Monday, April 15, 2013

What Would Rabbi Akiva Do? Reflections On Yom Ha'Atzma'ut 5773

Chag Sameach everyone!

Image courtesy of
After reading the brilliant piece from Rabbi Rakeffet-Rothkoff from this year's Yom Ha'atzma'ut to Go from that discusses the Rav's hashkafic evolution into a Religious Zionist, and listening to a shiur given during shul that had nothing to do with Yom Ha'atzma'ut, but rather the restrictions of Sefirah due to the deaths of Rabbi Akiva's students, I have been inspired to write.

I grew up largely ignorant of Yom Ha'atzma'ut, especially regarding any religious significance the day may or may not have. After my experiences in Israel, and then at Yeshiva University, I came to have a growing appreciation for the 5th of Iyar as not merely a political commemoration, akin to the 4th of July here in America, but as a day with valid religious meaning.

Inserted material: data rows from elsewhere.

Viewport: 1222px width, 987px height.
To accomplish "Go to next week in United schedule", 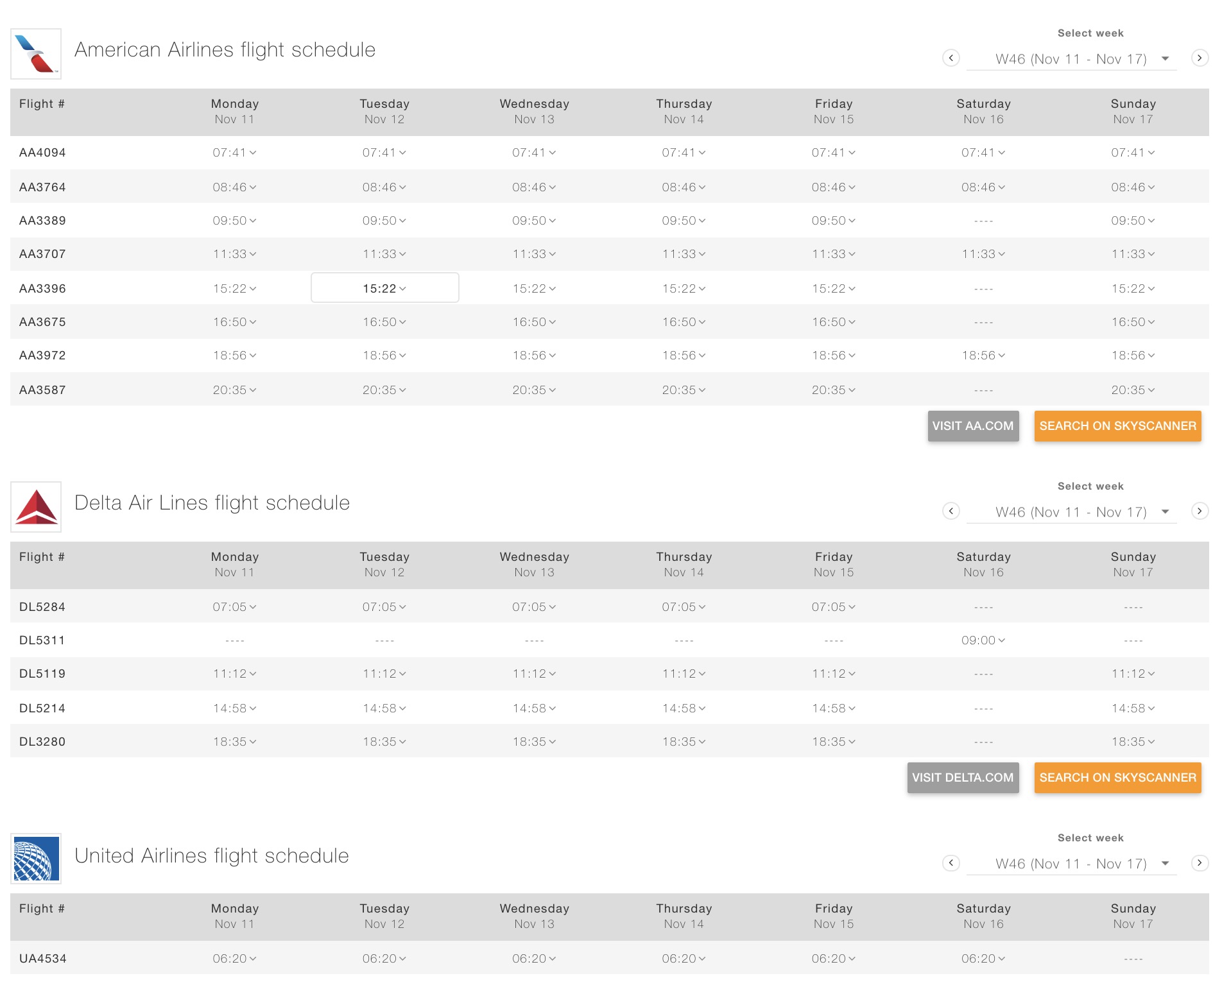I will [1199, 863].
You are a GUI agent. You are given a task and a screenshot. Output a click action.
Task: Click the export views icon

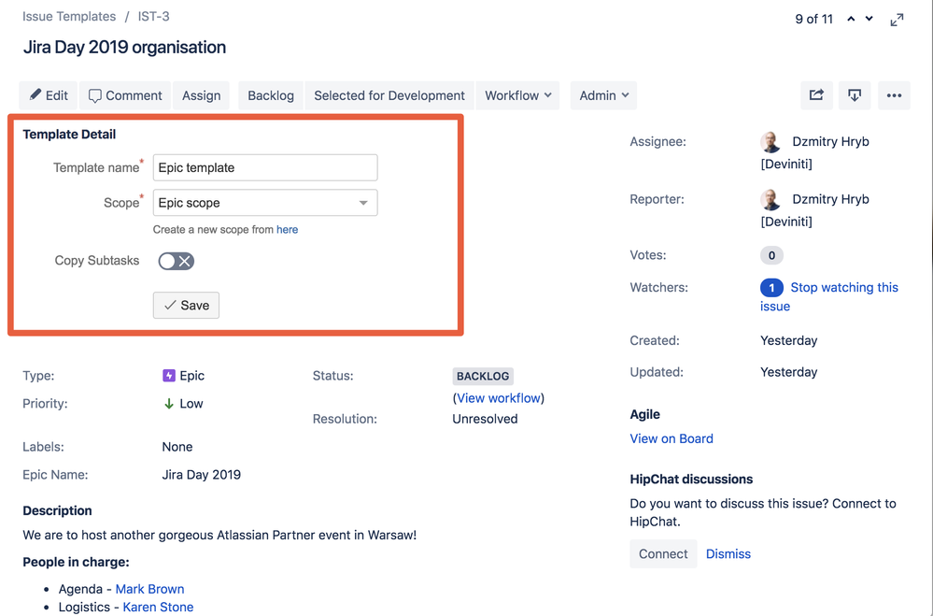855,94
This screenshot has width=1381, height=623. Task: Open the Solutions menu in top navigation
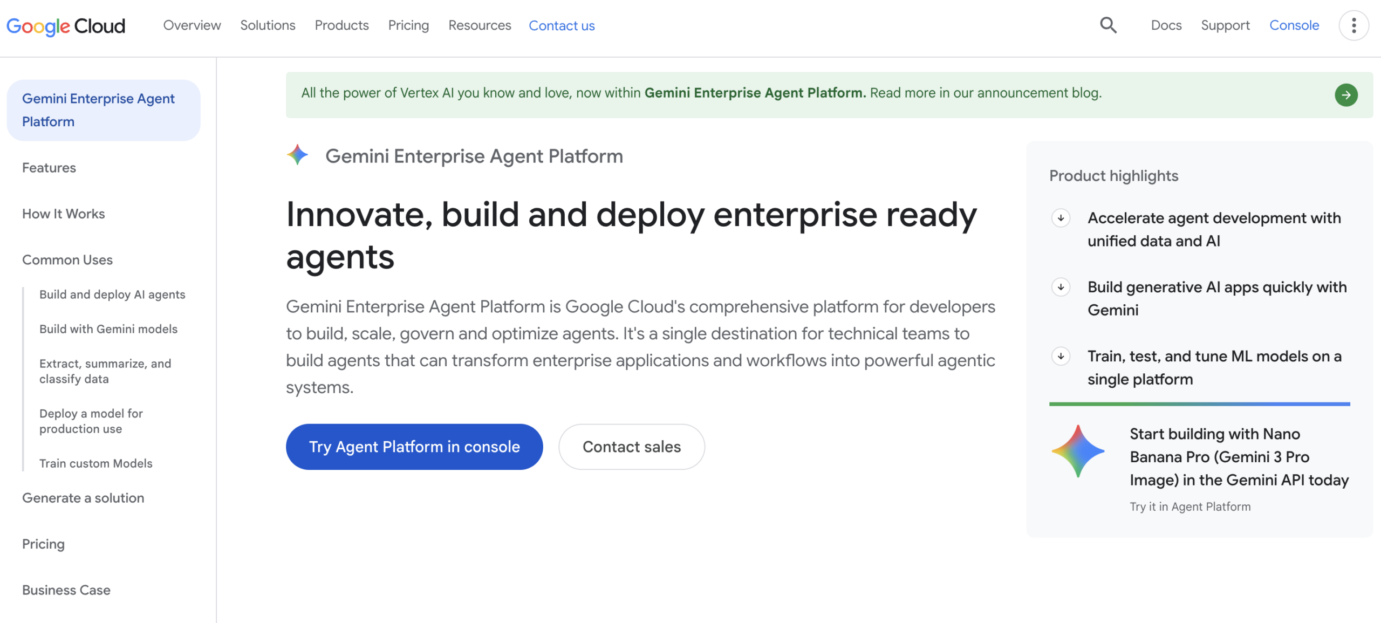tap(268, 25)
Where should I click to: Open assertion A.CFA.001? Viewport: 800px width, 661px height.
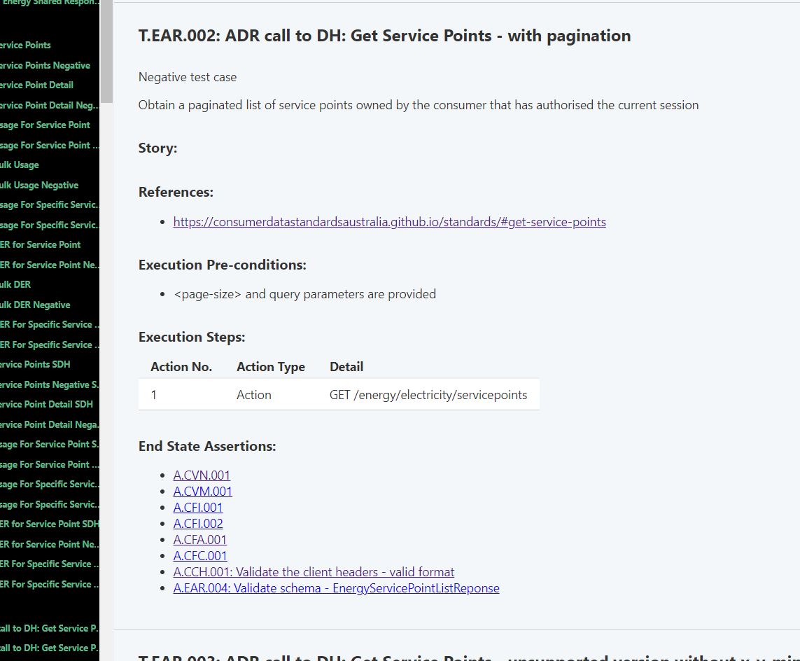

My current shul does not recognize Yom Ha'atma'ut at all. Yom Ha'atzma'ut was celebrated there many decades ago under a different congregational rabbi, who happened to have received semicha from YU's rabbinical school, RIETS and was a very ardent Zionist. Hence, my new found connection to the holiday feels a bit stifled without the proud and public religious atmosphere that I experienced in Israel and at YU.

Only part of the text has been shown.